These are easily invertible and we arrive at the two following expressions to go from random numbers \(u_0, u_1\) to \(\theta, \phi\) on the sphere

\begin{eqnarray} F_{\phi}^{-1}(u_0) & = & 2\pi u_0 \\ F_{\theta}^{-1}(u_1) & = & \arccos{(2*u_1-1)} \end{eqnarray}

When dividing up the \(\frac{1}{4\pi}\) I choose \(\frac{1}{2\pi}\) to go with \(\phi\) since I knew that it would lead to \(\phi\) spanning exactly one turn around the circle. I don't know if there is a robust way to split it up without assuming something like this.

Pseudo-code time:

vec3 point_on_sphere(radius,u0,u1) {
	phi = 2*PI*u0
	cos_theta = u1*2-1
	sin_theta = sqrt(1.0-cos_theta*cos_theta)
	x = radius * sin_theta * cos(phi)
	y = radius * sin_theta * sin(phi)
	z = radius * cos_theta
	return vec3(x,y,z)
}
  

Rejection Sampling

We can do this using rejection sampling as well as follows

vec3 point_on_sphere(radius,rng) {
	while(true) {
		x = rng.uniform(-1, 1)
		y = rng.uniform(-1, 1)
		z = rng.uniform(-1, 1)
		if (x*x+y*y+z*z <= 1)
			break;
	}
	return normalize(vec3(x,y,z))*radius;
}

This is based on the observation that if we normalize the vector from the origin to a point in the sphere we get points on the sphere. If the points in the sphere are generated uniformly then so will the point on the sphere be. While rejection sampling has a few drawbacks I like the simplicity of this solution and thanks to sampling the volume and not the very thin surface it is feasible. Probability of succeeding is \(\frac{volume\_sphere(1)}{volume\_cube(1)}=\frac{\pi}{6} ~ 0.52\). So on average two attempts are needed in order to hit the inside of the sphere.

  

Point in sphere (or spherical shell)

We want to construct a function \(point\_in\_sphere\_shell(r_0,r_1,u_0,u_1,u_2)\) that generates an uniform point in a shell of a sphere (the part between radius \(r_0\) and \(r_1\) in our case). The variable \(u_0, u_1, u_2\) are random uniform numbers. As a special case we will get a formula to generate random points in a sphere as well by setting \(r_0=0\). I'm doing it this way since some people might want to generate numbers inside a shell (perhaps for generating particle positions in a particle system).

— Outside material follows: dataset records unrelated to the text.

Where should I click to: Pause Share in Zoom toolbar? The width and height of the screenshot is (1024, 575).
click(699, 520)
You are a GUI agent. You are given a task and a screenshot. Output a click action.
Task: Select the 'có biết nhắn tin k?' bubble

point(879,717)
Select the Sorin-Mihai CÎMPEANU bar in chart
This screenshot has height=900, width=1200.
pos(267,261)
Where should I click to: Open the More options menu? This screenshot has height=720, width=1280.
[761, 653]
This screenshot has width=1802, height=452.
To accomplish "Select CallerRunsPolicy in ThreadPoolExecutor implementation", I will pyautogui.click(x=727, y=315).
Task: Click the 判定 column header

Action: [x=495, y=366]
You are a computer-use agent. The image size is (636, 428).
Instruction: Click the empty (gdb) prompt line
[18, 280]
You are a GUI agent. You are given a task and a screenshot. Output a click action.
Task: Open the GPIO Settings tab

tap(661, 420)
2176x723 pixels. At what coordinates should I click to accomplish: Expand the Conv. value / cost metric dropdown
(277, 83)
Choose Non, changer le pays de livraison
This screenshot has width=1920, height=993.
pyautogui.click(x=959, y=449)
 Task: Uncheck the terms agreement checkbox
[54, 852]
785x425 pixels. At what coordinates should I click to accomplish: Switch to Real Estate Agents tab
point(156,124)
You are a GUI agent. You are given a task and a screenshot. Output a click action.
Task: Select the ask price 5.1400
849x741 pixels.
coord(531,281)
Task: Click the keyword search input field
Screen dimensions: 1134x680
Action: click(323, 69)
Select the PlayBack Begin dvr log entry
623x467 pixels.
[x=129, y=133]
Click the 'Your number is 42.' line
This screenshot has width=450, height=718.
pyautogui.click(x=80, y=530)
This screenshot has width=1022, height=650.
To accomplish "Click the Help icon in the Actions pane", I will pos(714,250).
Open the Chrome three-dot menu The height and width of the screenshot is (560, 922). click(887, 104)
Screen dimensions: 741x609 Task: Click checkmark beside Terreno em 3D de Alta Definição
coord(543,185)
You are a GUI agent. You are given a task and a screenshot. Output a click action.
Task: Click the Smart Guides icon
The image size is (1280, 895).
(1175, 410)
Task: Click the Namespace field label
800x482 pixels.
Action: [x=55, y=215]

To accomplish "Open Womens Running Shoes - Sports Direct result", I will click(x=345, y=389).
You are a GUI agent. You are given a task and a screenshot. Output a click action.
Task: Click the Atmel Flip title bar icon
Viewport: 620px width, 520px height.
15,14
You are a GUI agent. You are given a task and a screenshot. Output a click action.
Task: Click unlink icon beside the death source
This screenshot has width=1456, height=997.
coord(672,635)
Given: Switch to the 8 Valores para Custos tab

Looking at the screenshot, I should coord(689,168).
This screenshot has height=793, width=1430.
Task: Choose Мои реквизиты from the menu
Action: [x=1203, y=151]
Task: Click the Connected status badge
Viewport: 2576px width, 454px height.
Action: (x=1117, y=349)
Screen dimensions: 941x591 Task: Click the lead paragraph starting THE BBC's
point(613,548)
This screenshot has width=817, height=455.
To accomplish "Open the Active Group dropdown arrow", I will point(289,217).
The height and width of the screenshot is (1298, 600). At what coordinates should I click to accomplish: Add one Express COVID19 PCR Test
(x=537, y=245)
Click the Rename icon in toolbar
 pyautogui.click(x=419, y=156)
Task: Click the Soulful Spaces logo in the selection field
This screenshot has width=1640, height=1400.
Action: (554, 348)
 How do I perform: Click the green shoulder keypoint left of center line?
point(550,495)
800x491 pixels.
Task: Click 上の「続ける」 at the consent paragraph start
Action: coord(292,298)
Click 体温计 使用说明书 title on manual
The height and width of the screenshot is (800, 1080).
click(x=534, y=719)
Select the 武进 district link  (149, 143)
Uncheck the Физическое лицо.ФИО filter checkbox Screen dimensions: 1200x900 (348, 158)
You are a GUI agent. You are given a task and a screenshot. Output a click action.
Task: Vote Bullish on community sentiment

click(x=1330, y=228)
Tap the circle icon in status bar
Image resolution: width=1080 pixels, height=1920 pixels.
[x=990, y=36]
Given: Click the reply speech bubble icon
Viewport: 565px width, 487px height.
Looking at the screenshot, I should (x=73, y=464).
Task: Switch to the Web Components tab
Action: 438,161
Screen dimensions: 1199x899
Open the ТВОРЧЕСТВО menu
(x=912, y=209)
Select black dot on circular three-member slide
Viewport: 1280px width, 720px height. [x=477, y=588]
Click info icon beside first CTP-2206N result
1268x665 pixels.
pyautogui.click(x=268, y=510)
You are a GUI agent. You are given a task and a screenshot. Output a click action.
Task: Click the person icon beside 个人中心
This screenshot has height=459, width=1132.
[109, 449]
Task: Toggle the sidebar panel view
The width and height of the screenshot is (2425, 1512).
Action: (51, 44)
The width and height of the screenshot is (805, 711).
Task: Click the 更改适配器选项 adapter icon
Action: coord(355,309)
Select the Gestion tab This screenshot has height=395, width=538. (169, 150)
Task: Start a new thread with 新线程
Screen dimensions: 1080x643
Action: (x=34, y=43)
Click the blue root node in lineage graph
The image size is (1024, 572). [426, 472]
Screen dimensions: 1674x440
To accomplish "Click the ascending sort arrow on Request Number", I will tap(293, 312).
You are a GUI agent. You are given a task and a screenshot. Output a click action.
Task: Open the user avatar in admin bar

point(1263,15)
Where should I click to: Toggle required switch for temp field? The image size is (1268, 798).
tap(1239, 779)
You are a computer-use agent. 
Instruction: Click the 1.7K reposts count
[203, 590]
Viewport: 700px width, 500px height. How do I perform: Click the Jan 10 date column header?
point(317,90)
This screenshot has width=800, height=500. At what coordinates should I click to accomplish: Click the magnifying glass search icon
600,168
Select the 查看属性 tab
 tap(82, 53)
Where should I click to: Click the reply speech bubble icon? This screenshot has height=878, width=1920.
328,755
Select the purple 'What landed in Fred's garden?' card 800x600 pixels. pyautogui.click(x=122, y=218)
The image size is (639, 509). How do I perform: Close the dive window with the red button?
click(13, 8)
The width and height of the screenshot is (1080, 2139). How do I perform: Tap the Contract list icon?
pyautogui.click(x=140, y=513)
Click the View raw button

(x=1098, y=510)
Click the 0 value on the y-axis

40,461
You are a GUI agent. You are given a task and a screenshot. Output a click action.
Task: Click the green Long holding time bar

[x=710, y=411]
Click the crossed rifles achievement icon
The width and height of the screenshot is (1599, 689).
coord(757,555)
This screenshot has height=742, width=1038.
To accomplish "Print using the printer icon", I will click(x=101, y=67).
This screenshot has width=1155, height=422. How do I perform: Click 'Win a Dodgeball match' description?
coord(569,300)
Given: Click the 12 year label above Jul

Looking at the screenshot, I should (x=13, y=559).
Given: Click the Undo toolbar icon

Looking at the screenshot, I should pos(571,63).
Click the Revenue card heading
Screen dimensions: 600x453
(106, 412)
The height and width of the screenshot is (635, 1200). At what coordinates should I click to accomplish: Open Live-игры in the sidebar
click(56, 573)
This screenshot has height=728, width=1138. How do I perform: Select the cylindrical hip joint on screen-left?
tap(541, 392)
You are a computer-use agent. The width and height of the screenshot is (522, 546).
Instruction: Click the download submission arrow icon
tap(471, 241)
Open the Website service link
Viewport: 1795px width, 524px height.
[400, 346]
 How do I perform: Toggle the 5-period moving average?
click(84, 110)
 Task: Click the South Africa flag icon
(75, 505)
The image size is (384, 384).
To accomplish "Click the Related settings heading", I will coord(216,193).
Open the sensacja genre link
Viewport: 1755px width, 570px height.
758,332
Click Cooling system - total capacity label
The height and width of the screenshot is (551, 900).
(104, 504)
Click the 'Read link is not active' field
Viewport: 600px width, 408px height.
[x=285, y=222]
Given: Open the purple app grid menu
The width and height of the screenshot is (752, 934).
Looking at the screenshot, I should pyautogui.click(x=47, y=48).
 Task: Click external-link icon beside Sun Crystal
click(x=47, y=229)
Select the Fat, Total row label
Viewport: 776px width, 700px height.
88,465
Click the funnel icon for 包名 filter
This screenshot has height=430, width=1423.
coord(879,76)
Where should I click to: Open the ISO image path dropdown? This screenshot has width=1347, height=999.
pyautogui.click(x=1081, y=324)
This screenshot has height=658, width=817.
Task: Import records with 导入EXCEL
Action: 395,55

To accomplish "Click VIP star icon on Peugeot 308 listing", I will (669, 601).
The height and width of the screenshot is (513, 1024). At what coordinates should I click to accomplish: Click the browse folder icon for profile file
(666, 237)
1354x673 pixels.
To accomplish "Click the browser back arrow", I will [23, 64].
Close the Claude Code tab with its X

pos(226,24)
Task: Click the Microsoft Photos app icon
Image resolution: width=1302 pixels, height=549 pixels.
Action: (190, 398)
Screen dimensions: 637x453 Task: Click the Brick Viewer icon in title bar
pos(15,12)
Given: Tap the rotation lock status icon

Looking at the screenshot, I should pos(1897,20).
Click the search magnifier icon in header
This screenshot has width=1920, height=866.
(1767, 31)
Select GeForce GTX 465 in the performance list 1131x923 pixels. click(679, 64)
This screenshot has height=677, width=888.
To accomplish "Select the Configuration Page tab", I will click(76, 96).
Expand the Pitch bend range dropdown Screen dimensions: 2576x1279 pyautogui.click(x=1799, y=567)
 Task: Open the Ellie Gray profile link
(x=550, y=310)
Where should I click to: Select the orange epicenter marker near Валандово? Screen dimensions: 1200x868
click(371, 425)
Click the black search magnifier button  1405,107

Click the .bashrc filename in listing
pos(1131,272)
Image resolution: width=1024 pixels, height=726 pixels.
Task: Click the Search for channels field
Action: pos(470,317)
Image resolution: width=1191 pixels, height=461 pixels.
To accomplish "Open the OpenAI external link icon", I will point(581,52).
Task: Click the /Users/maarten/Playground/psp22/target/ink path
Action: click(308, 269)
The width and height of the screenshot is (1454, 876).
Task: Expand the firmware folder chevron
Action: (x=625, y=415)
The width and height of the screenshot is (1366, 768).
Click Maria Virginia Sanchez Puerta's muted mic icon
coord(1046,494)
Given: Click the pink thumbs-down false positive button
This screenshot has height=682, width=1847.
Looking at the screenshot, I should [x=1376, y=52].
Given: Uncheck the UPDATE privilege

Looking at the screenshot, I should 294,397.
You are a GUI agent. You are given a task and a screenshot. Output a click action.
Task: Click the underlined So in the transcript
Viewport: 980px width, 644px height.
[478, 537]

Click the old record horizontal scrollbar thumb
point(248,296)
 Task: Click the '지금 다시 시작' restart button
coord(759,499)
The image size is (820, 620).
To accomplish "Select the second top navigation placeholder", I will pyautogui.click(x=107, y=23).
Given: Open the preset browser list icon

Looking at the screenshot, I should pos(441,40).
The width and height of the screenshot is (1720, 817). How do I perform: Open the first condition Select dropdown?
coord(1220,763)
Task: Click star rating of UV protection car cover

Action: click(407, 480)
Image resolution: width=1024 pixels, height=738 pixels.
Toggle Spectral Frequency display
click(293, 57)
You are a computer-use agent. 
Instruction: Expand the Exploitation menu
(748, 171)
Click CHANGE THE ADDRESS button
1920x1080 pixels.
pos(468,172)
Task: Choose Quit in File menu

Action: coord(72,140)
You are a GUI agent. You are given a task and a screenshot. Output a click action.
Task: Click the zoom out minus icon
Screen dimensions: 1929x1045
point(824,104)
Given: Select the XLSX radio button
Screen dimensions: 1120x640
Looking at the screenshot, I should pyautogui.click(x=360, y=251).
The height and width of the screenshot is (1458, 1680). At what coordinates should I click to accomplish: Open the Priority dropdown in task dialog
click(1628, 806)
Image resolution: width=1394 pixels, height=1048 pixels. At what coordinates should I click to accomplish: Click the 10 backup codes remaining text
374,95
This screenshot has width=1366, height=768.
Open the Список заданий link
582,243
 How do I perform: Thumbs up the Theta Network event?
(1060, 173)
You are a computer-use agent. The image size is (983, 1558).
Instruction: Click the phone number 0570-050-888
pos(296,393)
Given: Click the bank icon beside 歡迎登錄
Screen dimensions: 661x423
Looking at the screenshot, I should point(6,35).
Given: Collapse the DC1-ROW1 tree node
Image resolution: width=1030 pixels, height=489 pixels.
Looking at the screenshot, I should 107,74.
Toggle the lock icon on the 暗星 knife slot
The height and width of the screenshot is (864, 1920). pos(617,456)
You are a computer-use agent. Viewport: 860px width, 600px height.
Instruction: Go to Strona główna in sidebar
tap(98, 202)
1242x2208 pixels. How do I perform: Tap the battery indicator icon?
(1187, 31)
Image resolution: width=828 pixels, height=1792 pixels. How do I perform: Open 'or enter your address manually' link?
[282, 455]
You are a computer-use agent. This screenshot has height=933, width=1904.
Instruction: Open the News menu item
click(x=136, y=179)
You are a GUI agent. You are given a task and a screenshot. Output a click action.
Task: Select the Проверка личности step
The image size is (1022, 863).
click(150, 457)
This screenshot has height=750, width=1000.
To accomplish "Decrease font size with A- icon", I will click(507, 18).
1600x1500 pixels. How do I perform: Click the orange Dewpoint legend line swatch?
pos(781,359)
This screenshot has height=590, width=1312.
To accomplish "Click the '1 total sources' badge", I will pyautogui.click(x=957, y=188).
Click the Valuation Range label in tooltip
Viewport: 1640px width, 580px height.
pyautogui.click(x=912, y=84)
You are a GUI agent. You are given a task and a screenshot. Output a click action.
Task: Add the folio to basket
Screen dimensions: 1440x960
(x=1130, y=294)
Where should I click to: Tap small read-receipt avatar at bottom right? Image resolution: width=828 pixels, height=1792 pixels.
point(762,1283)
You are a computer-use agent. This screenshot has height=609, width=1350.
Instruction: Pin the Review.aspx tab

What do we need? First lets assume that we can generate a point on the surface of a sphere using a function \(point\_on\_sphere(r, u_0, u_1)\) where \(r\) is the radius of the sphere and \(u0,u1\) are two uniform random numbers in the interval \([0,1)\). Any point on the sphere is equally likely to be generated given that \(u_0,u_1\) are uniform. Once we've chosen a radius \(r \in [r_0,r_1]\) we can use \(point\_on\_sphere\) with that radius \(r\) to get our final point. Our current challenge then seems to be to pick \(r\).

What properties do we need from \(r\)? First it needs to be in the range between \(r0\) and \(r1\). Furthermore we don't want to get a small radius as often as a large; we want the number of points chosen for a particular radius to be proportional to the area of a sphere with that radius. Larger sphere should give more points.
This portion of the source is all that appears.